> WORK REQUIRED
Rewrite the rabbit and piglet discussion from "-- wilbur (wonderfulpig@charlotte'sweb.com), March" up to and including "read or type!!", swapping "questions" for "queries".

> EXCERPT
————————

In the warmer weather (anything above 32 degrees) we keep about 40 cages working and averaged 125-150 in stock.
Some general advise about rabbits to anyone interested. They do fine in winter. They must be protected from wind. After much research and experimentation (and $ wasted) we determined that cross-breed rabbits are jus not worth the effort. They just do not convert feed to meat as well as any of the pure-bred meat breeds. You will pay at least $5-10 for about any adult cross-breed that you purchase. A good pure bred rabbit will run you about $15-30 depending on breed and pedigree. Two breeds stand out as the best meat producers. New Zelands and Californians. These breed were developed for just that - meat production. We raised the Cals.
Best of luck to you with you animals. We've enjoyed our rabbits imensely. We've also gotten to where we prefer rabbit to chicken in any reciped we've tried. (Any we've tried a bunch).
--Greybear, who loves those bunnies
- Got a little hare in you soup?
-- Greybear (email@example.com), March 20, 1999.
Regarding the purchase of piglets, rather than buying, have you considered leasing a piglet? If you are only going to have the piglet for two or three years, a solid lease would be your best option.
As far as the answer as to whether or not piglets need heat, the answer is no. Most piglets are able to survive in temperatures up to 70 degrees below zero, as they are from the Antarctic.
A healthy piglet should be able to run the 40 yard dash in about 4.5 seconds. It's coat should have a healthy pink sheen, but not look like Martin or Charlie Sheen. It's heart should beat exactly 487 times per minute. Anything less or more, it is near death.
Building a cage to save money is a great idea. For the first three sides, build from the outside, for expediency's sake. For the fourth side, make sure that the opening is only big enough for a piglet to get through. Build that side from the inside of the cage. When you are done, you will be fully enclosed, so that you will be insulated from Y2K marauders. Even better, it will prevent you from getting any where near a computer.
-- wilbur (wonderfulpig@charlotte'sweb.com), March 20, 1999.
Many thanks to all who responded to my questions.
Pigs must be alot smarter than I thought,I'll make sure mine don't read or type!!
-- Darlene (firstname.lastname@example.org), March 20, 1999.

————————

> DATA SHOWN
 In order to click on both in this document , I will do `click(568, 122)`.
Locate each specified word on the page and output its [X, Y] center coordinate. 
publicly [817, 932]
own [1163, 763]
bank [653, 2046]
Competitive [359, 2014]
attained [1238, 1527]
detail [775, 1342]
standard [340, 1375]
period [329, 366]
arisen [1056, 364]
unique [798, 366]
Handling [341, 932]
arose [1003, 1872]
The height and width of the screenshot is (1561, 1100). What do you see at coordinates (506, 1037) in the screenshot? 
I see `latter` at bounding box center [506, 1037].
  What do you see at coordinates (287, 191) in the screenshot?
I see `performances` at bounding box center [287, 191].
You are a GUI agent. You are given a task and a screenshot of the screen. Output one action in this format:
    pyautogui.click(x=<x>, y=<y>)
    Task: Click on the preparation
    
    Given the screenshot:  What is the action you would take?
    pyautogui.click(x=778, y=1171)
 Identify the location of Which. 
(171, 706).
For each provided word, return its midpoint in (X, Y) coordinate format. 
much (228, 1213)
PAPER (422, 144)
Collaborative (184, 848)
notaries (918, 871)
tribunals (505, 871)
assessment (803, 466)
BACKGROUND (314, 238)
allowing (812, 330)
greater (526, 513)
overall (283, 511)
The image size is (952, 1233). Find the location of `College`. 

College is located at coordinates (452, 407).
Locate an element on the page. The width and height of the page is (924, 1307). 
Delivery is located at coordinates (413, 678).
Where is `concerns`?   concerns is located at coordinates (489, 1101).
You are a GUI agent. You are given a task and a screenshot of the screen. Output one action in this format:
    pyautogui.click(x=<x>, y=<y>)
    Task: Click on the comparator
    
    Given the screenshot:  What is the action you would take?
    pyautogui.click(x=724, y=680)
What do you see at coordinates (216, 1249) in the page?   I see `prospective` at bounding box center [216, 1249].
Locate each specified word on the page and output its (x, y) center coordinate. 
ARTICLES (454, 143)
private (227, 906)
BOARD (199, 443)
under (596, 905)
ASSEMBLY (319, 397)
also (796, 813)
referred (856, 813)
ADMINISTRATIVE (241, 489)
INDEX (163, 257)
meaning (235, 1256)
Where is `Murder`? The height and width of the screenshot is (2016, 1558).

————————

> RESULT OF THE TASK
-- wilbur (wonderfulpig@charlotte'sweb.com), March 20, 1999.
Many thanks to all who responded to my queries.
Pigs must be alot smarter than I thought,I'll make sure mine don't read or type!!